Voilà ce qui me turlupine à propos des jeux vidéo, avec un terme déjà... fatal, en quelque sorte.
Mon problème, c'est de savoir si un jeu vidéo peut cultiver celui qui y joue, comme peuvent y prétendre les arts canoniques ( littérature, arts plastiques, voire cinéma ) ou s'il s'agit seulement, et pour toujours, un divertissement.
J'entends par "divertissement" ce qui, d'une manière ou d'une autre ( et cela n'est pas nécessairement péjoratif ) nous détourne de ce qui est vraiment important dans la vie. Soit parce que nous ne serions pas assez courageux pour l'affronter, le réaliser, soit parce qu'il appartient à notre métabolisme de petite créature de ne pas toujours nous concentrer sur l'essentiel ( auquel cas le divertissement est... nécessaire ! ).

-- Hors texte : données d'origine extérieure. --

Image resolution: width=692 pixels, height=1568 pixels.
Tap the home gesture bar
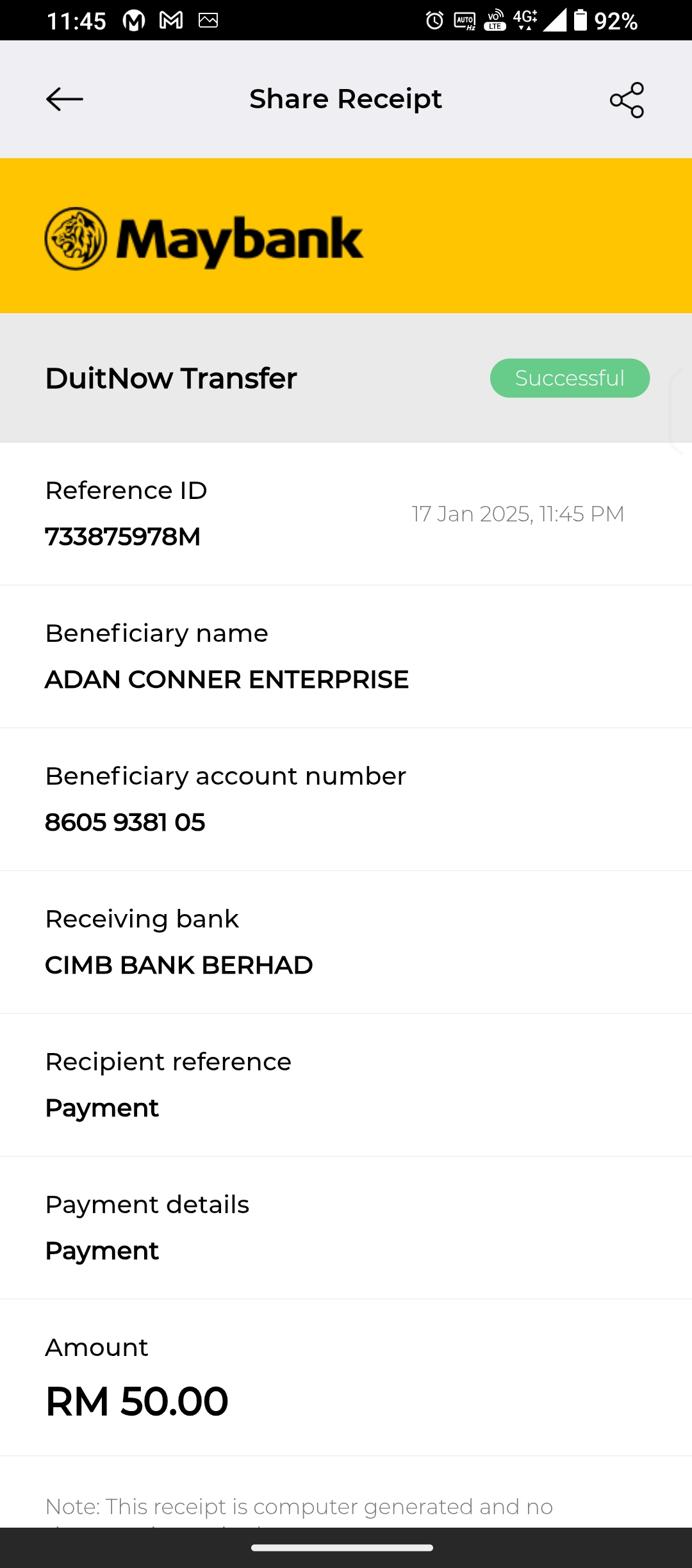click(342, 1548)

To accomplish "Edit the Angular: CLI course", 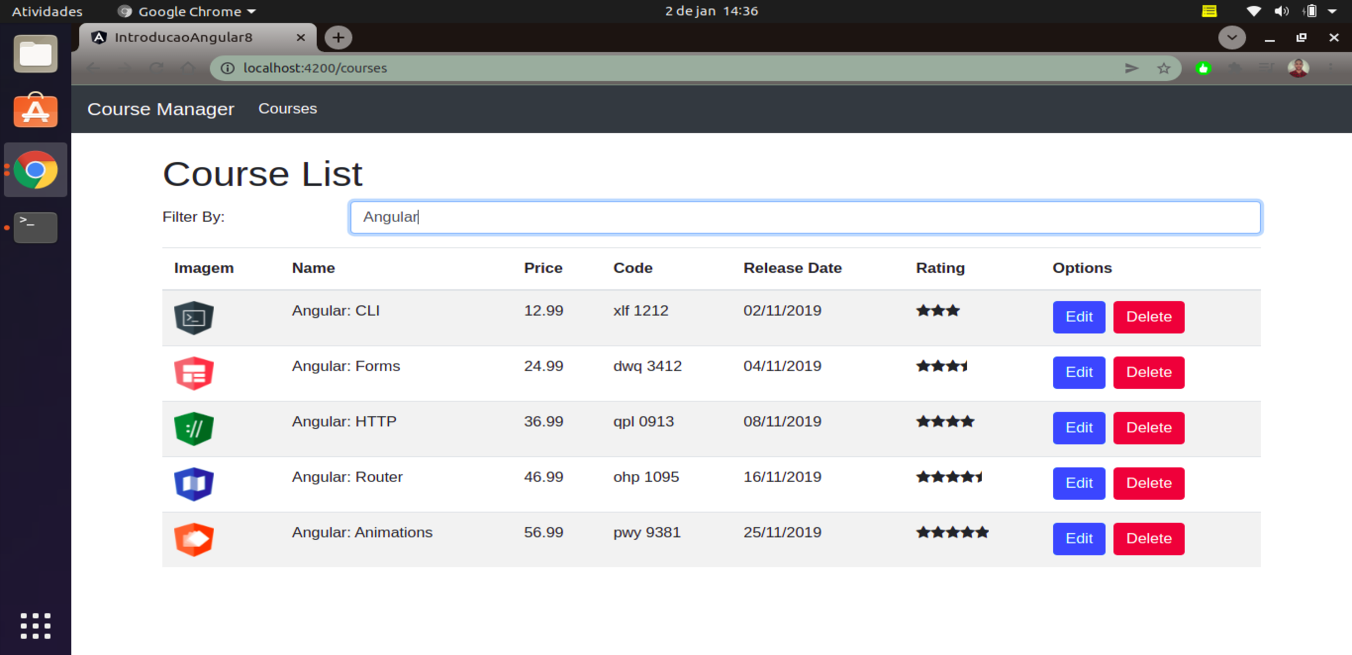I will pyautogui.click(x=1079, y=317).
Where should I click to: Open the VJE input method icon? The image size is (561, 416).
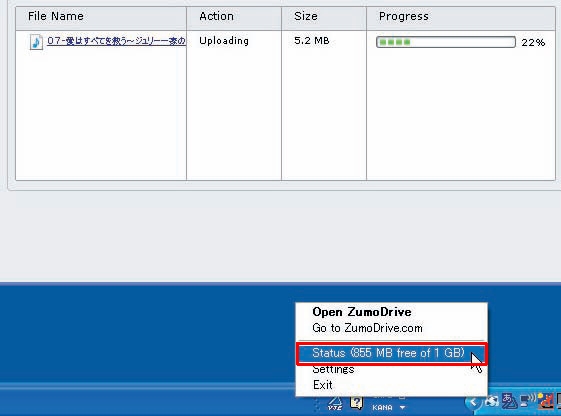pos(335,404)
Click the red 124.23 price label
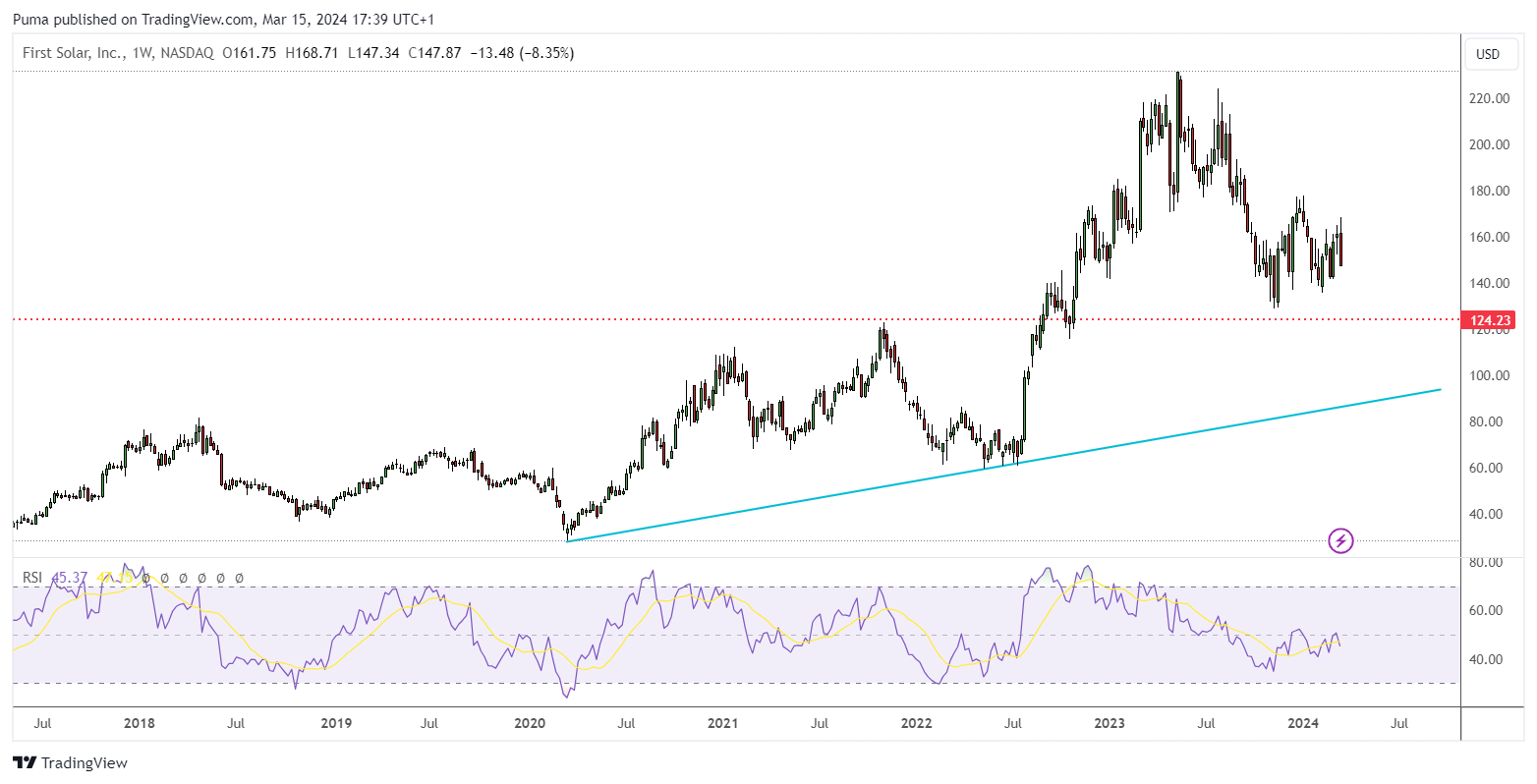Viewport: 1537px width, 784px height. point(1489,320)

Au contraire, la culture, ce serait ce qu'on absorbe et qui permet de briller dans le monde et de le faire briller davantage ( d'aucuns de parler d'un "étoilement" culturel, un peu comme si quelques étoiles brillaient toujours au-dessus de nos têtes, nous éclairant nous... et les autres ).
Soit les jeux vidéo sont condamnés à nous absorber, soit ils peuvent éclairer la vie, et nous permettre d'éclairer un peu plus celle des autres.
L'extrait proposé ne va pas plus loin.